Vai a fare acquisti al mercato? Le porzioni di cibo pronto, ma anche verdura, frutta e dolci, sono spesso già confezionate – o confezionate ad arte sul momento (sacchetto di plastica ben gonfio d’aria e chiuso con un elastico) – ed al momento del pagamento il venditore infila il sacchetto (plastica) col cibo in una sportina (plastica), – che io ho preso l’abitudine di definire: “lo scontrino“-. Quattro alimenti diversi possono farvi diventare proprietari anche di 8 contenitori di plastica, ma non c’è un vero limite al numero di contenitori, dipende anche dal tipo di pietanza, potrebbero esserci altri 2 o 3 sacchettini col brodo e/o le salse piccanti.
Ma anche le bibite ed il caffè freddo spesso vengono vendute (con ghiaccio tritato) dentro un sacchetto (plastica) e, comunque, quasi tutte le bibite da passeggio sono vendute in bicchieri (plastica) con una cannuccia (plastica) e molte con una speciale maniglia (plastica) per comodità di trasporto… e potrei continuare con i contenitori di cibo da asporto in polistirolo e poi i piatti, le ciotole, le posate, ecc. ecc. ecc.
Tutta questa plastica, spesso, viene gettata a caso ed una parte si disperde in balia del vento e dell’acqua in attesa dei secoli necessari al suo degrado.
(I sacchetti sono solo lo 0,03% dei rifiuti marini, gran parte dei rifiuti plastici deriva da altri imballaggi, uso il termine sacchetto e/o sportina, come il generico plastica, per comodità).
Mi è anche capitato (2011) di visitare il Bangpu Nature Education Centre (chiamato anche: Bangpu Recreation Center).
Un complesso affacciato sul nord est del golfo di Thailandia, in provincia di Samut Prakan, in cui si esibisce quel che resta dell’originaria foresta di mangrovie.
La struttura offre, tra le altre cose, il pernottamento in bungalow costruiti in mezzo alle mangrovie e da questa posizione privilegiata si può toccare con mano lo stato dei fatti.
Il Bangpu Nature Education Centre mi ha deluso ma non sorpreso.
Sono nato in una zona costiera che, geologicamente, appartiene al delta del Po e ricordo la massa di oggetti di plastica che ricoprivano la spiaggia, soprattutto dopo una mareggiata ed in quantità apocalittica dopo un qualche tragico evento – naturale o meno – capitato nell’entroterra padano. Come ricordo anche la devastazione, ora in parte recuperata, dell’area valliva alle spalle del mio paese, provocata da scarichi industriali degli anni 1960/70.
Ma per ora evitiamo di porci domande troppo complesse che richiedono risposte articolate. Restiamo al nostro sacchetto di plastica ed alla domanda semplice, che viene spontanea: perché, io vedo – credo di vedere – un sacchetto di plastica in modo diverso da altri?

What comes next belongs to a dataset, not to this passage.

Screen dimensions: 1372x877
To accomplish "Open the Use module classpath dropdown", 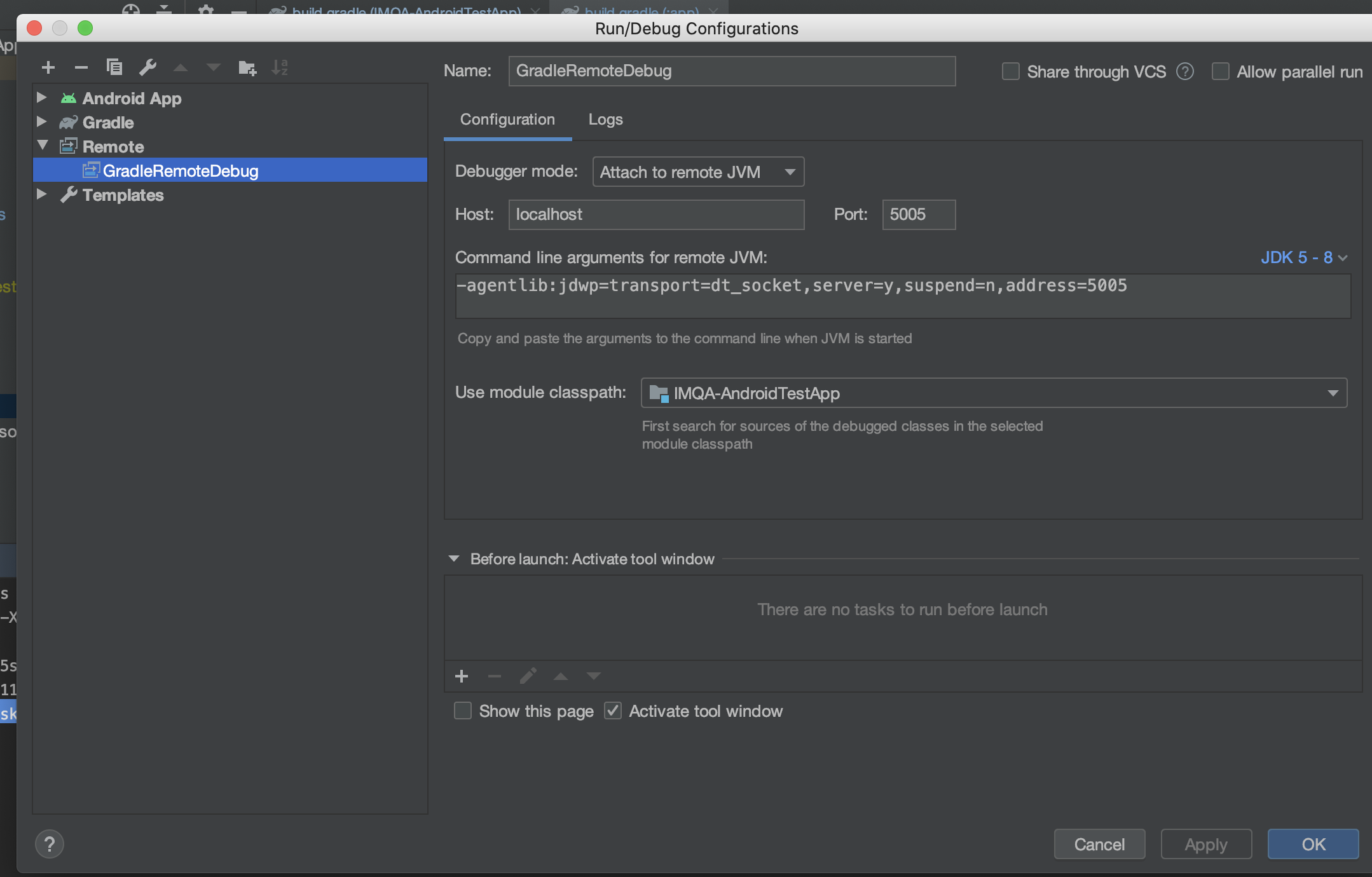I will 993,393.
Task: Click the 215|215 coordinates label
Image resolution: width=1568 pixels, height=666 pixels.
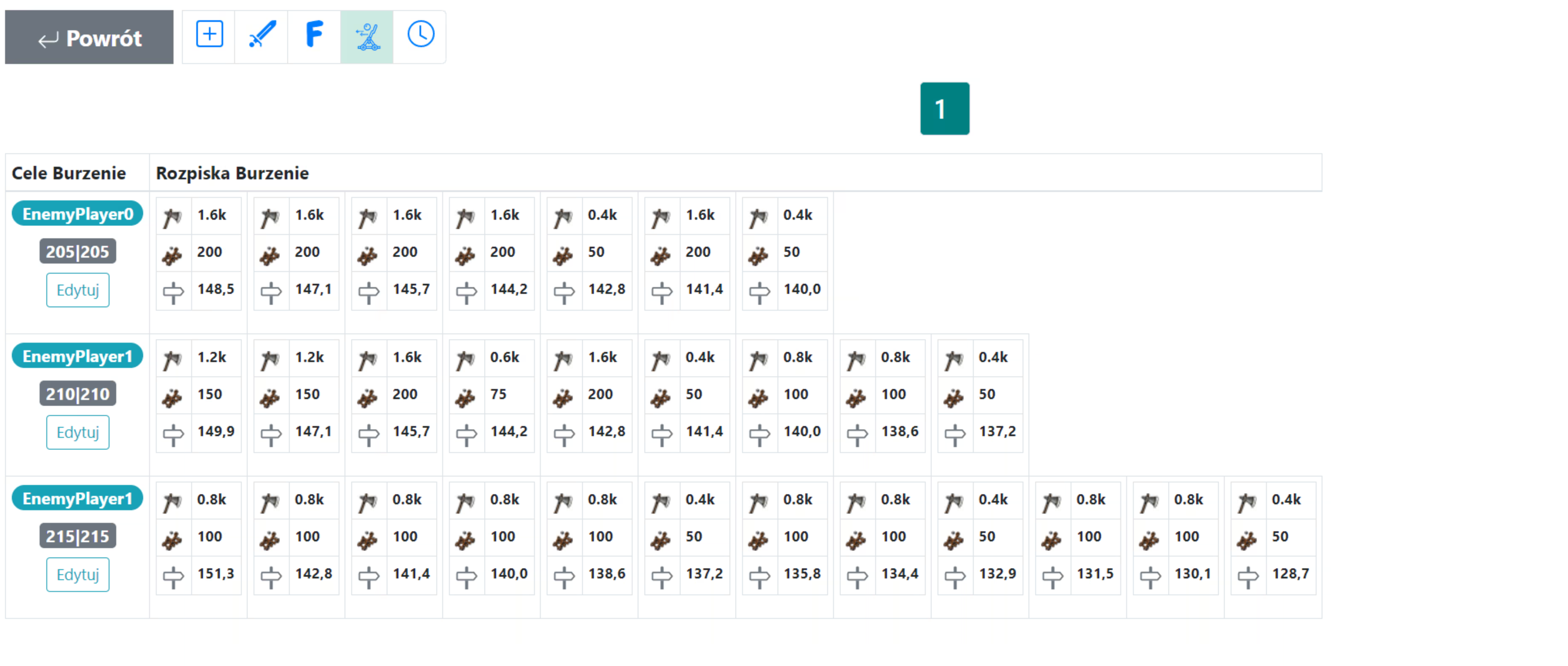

Molto probabilmente perché vengo da una nazione ben inoltrata, anche se lentamente dal punto di vista legislativo, verso una presa di coscienza collettiva di quanto il degrado e i danni ambientali, provocati da uno sviluppo industriale ad oltranza e privo dei dovuti controlli, siano pericolosi per la vita di tutto e di tutti.
Quando arrivai in Thailandia da noi era già iniziata la sostituzione della sporta di plastica con contenitori biodegradabili realizzati in bioplastica ricavata da mais e da altre materie vegetali. Insomma, a piccoli passi – parte della società civile si organizzò a favore della salvaguardie e del recupero del ambiente, lo Stato iniziò ad adeguare la legislazione, nei negozi la busta di plastica iniziò a non essere più gratuita, l’informazione mostrava i danni provocati all’ambiente, molte aziende di raccolta rifiuti urbani organizzarono la raccolta differenziata, ecc. ecc -.
Il dato di sintesi è che tanti italiani non vedono più nelle sportine di plastica un simbolo (una comodità) del consumismo ma un simbolo di inquinamento e degrado ambientale e le generazioni successive alla mia non potranno che far crescere questa visione. Insomma, anche se in ambito generale i danni ambientali più gravi spesso non hanno ancora trovato soluzioni definitive, la visione che ci hanno insegnato ha sicuramente cambiato il nostro modo di vedere lo smaltimento dei rifiuti.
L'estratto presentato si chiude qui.